● **Brief**
If you see a picture in the data below, omit it and copy the rest exactly.
### Provided entries
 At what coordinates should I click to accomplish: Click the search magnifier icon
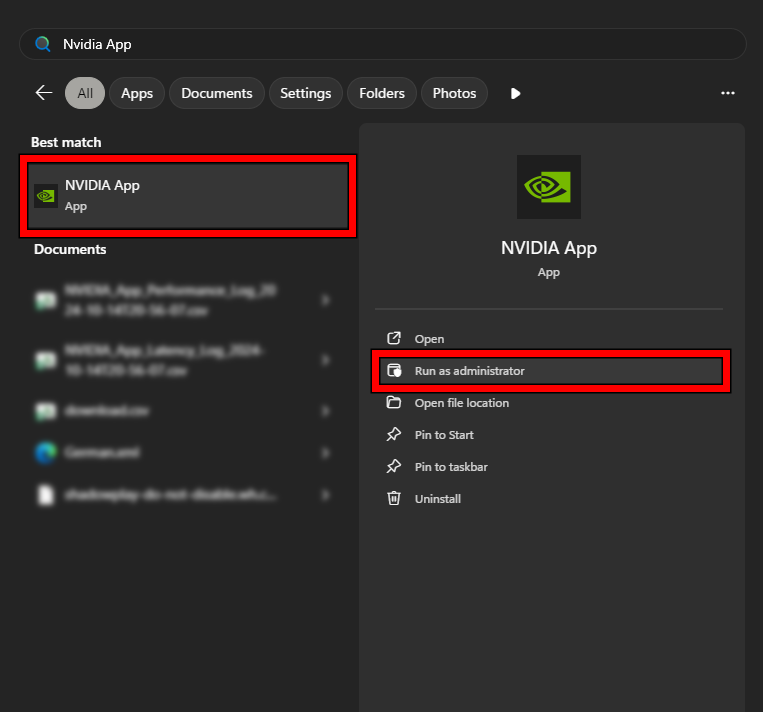42,44
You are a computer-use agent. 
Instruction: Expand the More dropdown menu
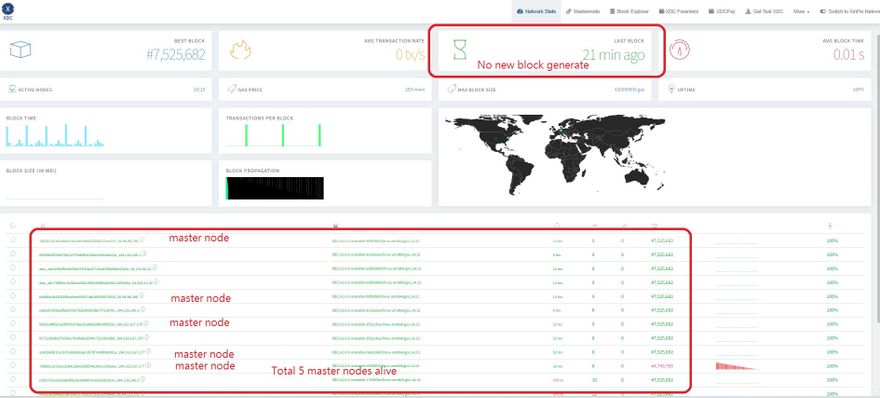click(x=801, y=11)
######
● **Your response**
 At what coordinates should I click to accomplish: Click the search magnifier icon
42,44
You are a computer-use agent. 
Instruction: Expand the More dropdown menu
click(x=801, y=11)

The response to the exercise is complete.